Almost immediately we were surrounded by a huge throng of onlookers. Listen, if you can’t draw a crowd with Richard Petty and A.J. Foyt, you’re hopeless.
In my ear I could hear our commercial break drawing to a close. Coming out of break Mike King quickly tossed it down to me.
Brian gave me my cue. “Go Dave!”
And thus began one of the most memorable moments of my professional life. Richard was wonderful, and his words were fun and sincere. A.J. responded in kind, getting into the exchange with warmth and humor. In a lighthearted way I played them off one another, and it almost felt like they were as excited as I was. It was truly a scenario that one couldn’t dare dream would ever be reality.
Thank God for good photographers. As I held the microphone I noticed several people with a camera – not a phone, but a real camera – focusing on us, including my friend Chris Jones of IMS Photo. In the back of my mind I knew this moment would live forever.

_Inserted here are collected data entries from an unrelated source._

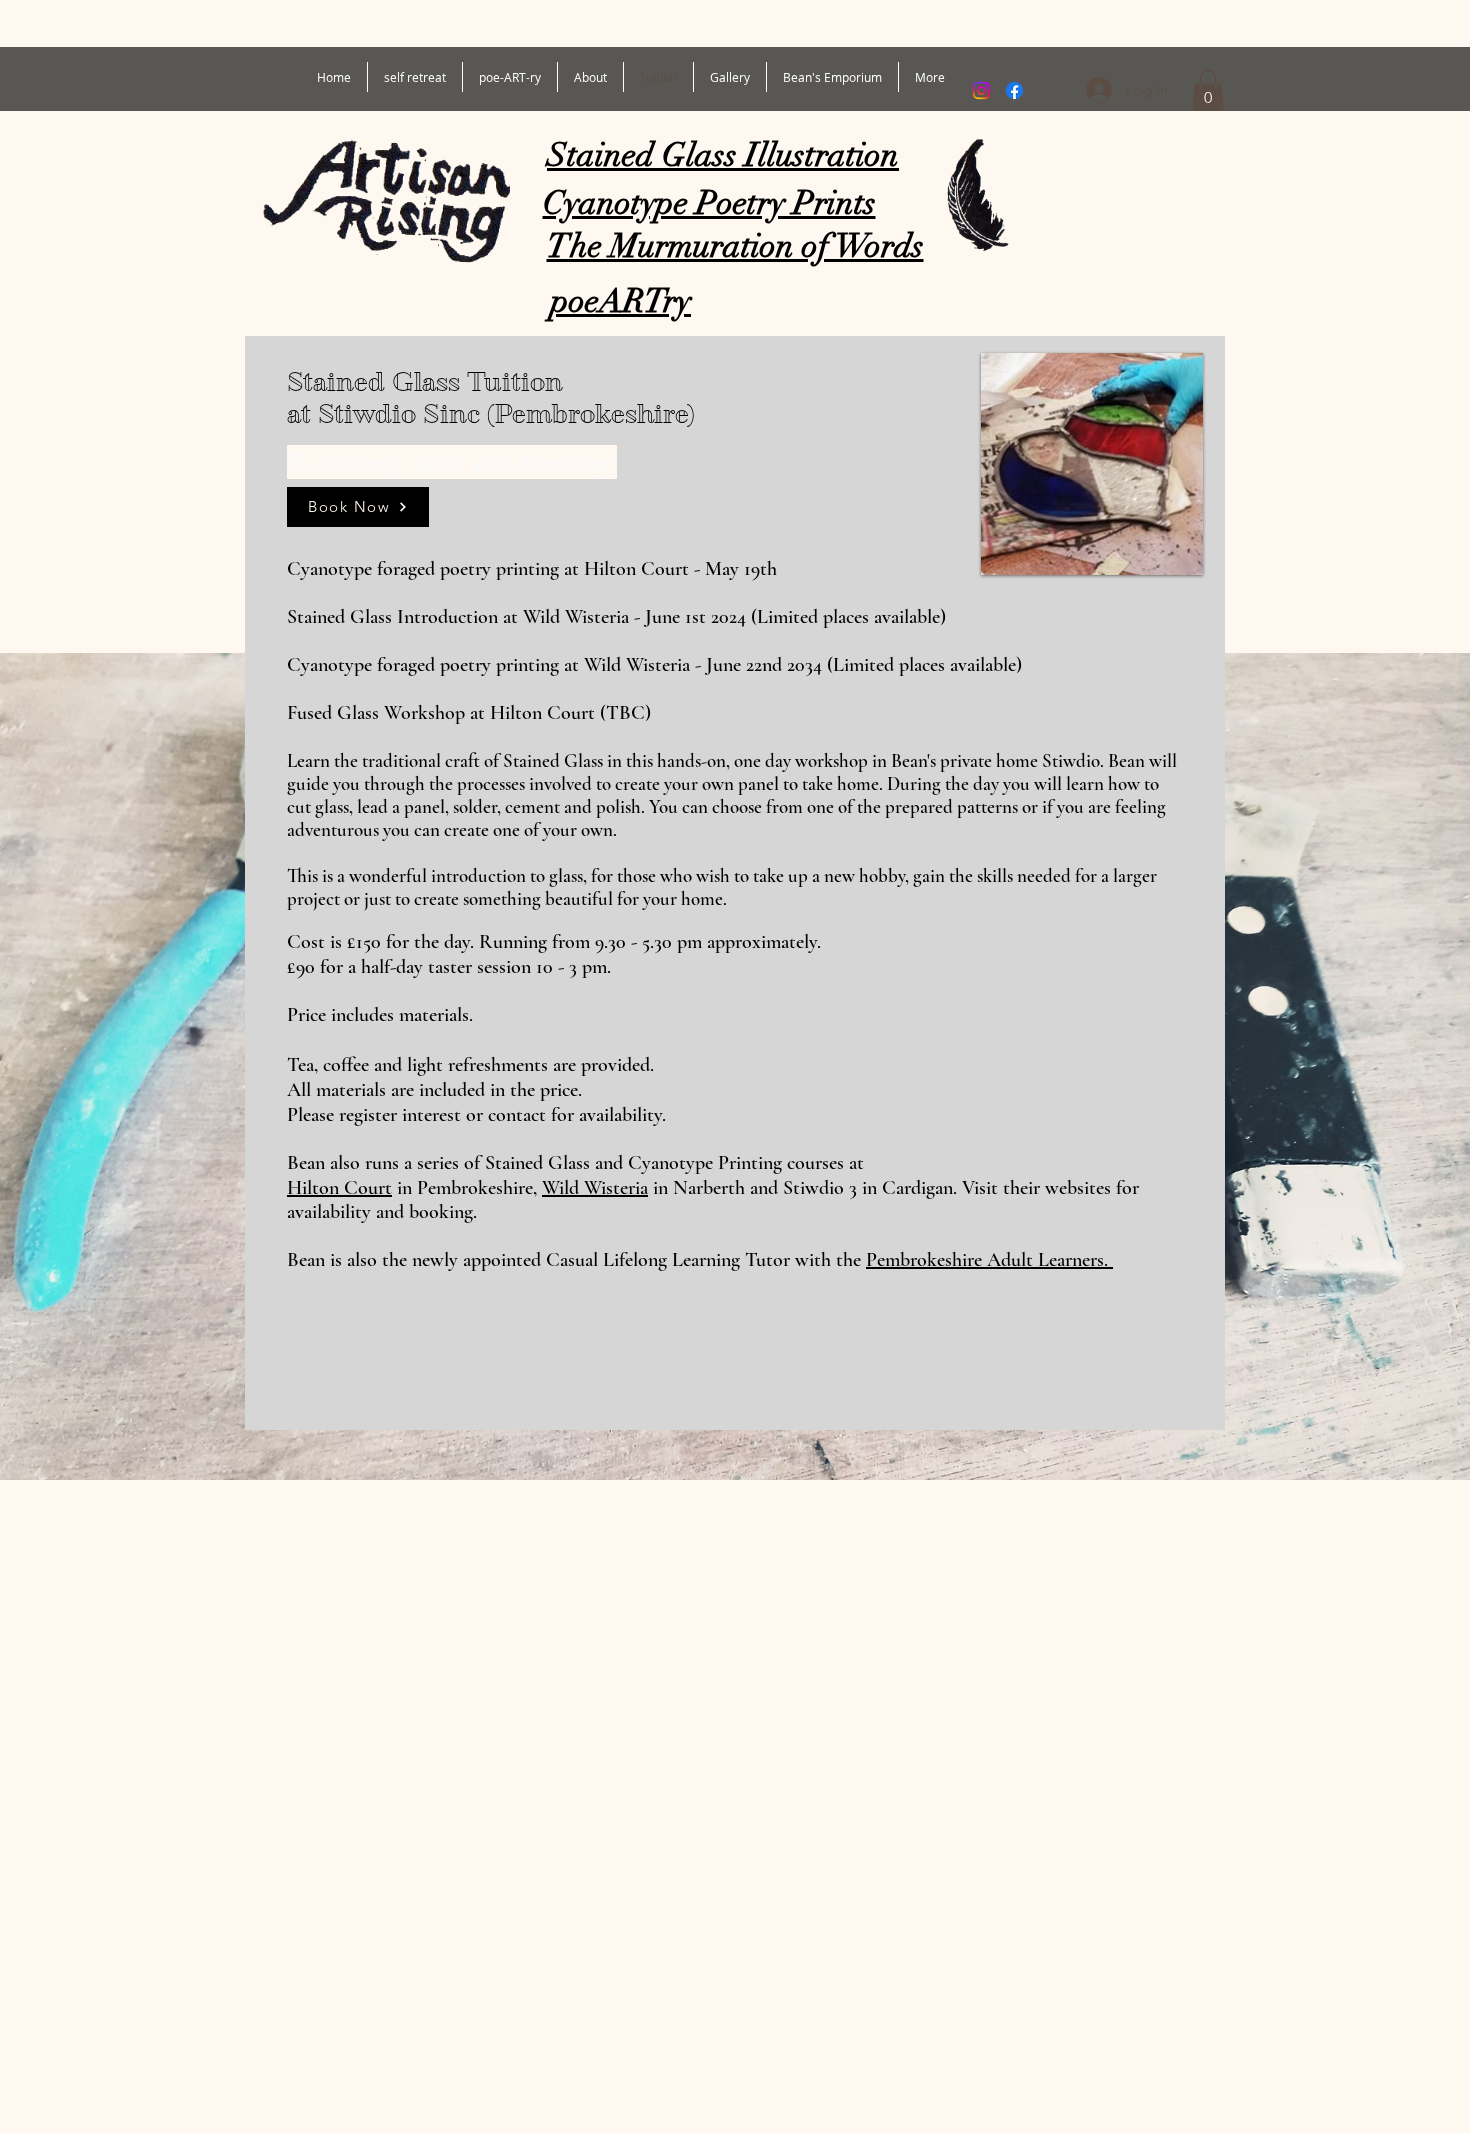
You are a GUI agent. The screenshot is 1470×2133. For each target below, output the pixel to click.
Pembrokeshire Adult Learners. (989, 1260)
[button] (1208, 90)
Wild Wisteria (595, 1188)
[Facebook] (1014, 90)
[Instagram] (981, 90)
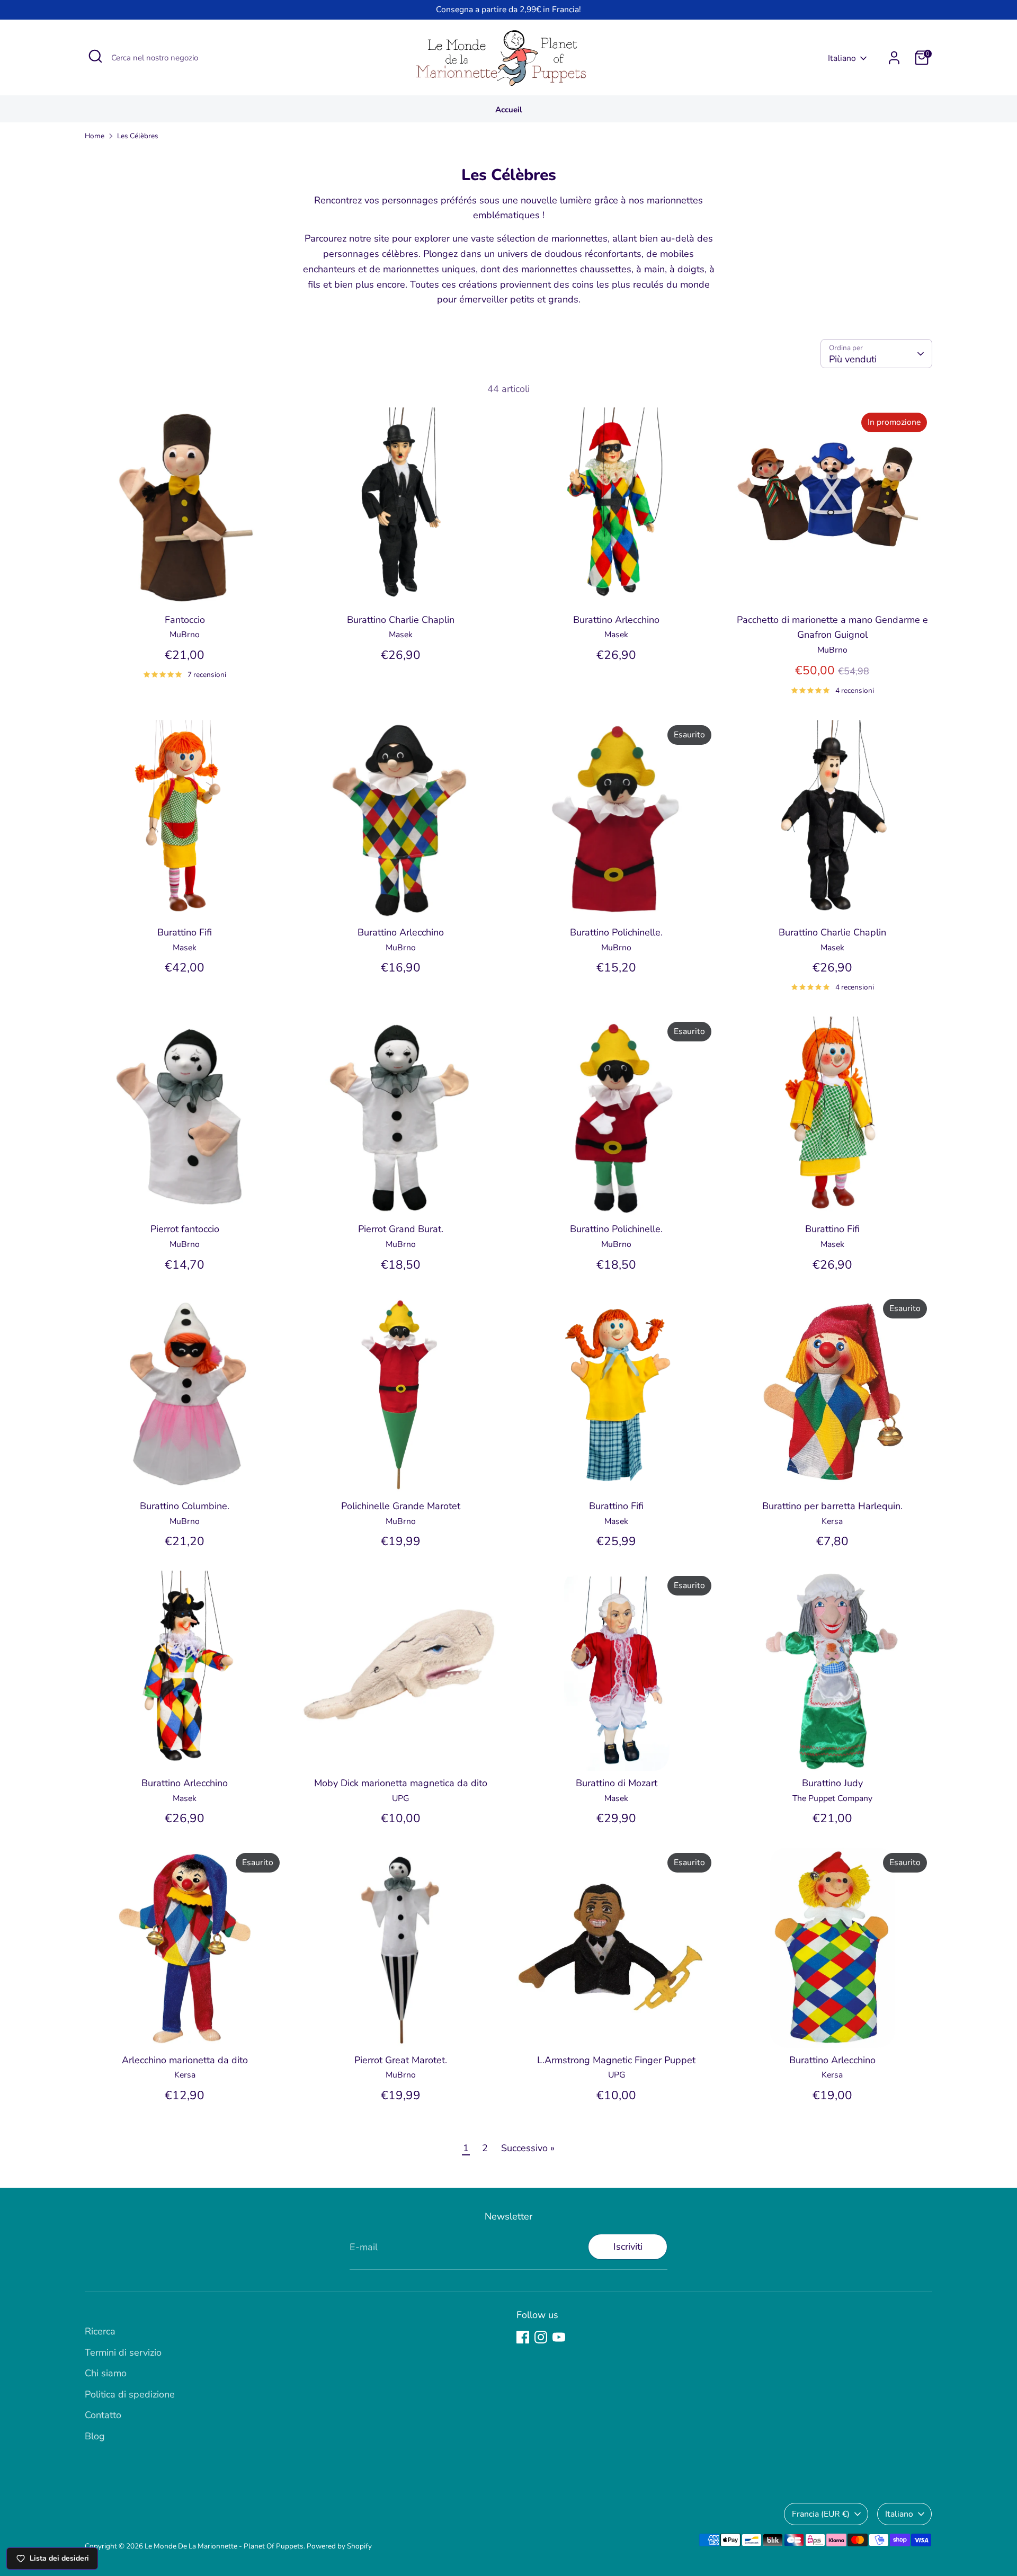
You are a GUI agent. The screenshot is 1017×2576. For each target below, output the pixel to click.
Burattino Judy (832, 1783)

We wrapped up the interview and I thanked them both, then tossed it back upstairs.
Richard and his entourage headed up pit road, Foyt turned and headed for the garage area, and the throng of people evaporated. In a moment or two it was just me standing there, almost in shock, wondering if what had just happened was real.
In the booth they went into a pre-recorded piece and Mike immediately spoke to me. “Dave,” he said, excitement tinging his words, “that was awesome!” What made the moment all the better was the genuine excitement from everybody on the broadcast team. Even though I was the one who happened to be holding the microphone, this was a neat moment for all of us.
My most recent – I won’t say “last” because, who knows, maybe I’ll be able to be a part of the broadcast again someday – IMS Radio appearance came in 2010. My TV schedule had grown to the point where scheduling conflicts made it impossible to get back to Indianapolis in time for the 500 broadcast, so I was once again a listener along with millions of others.
But my years at the network brought many great memories. Memorable moments, interesting people, and always lots of drama as the race came down to the wire.
The most enduring memory is the day when, for a few exciting moments, I shared the stage with Richard and A.J., two of the greatest personalities in the history of the sport. I’m sure they’re both still telling people about it. Well…maybe not. But that’s okay. It’s still a big deal to me.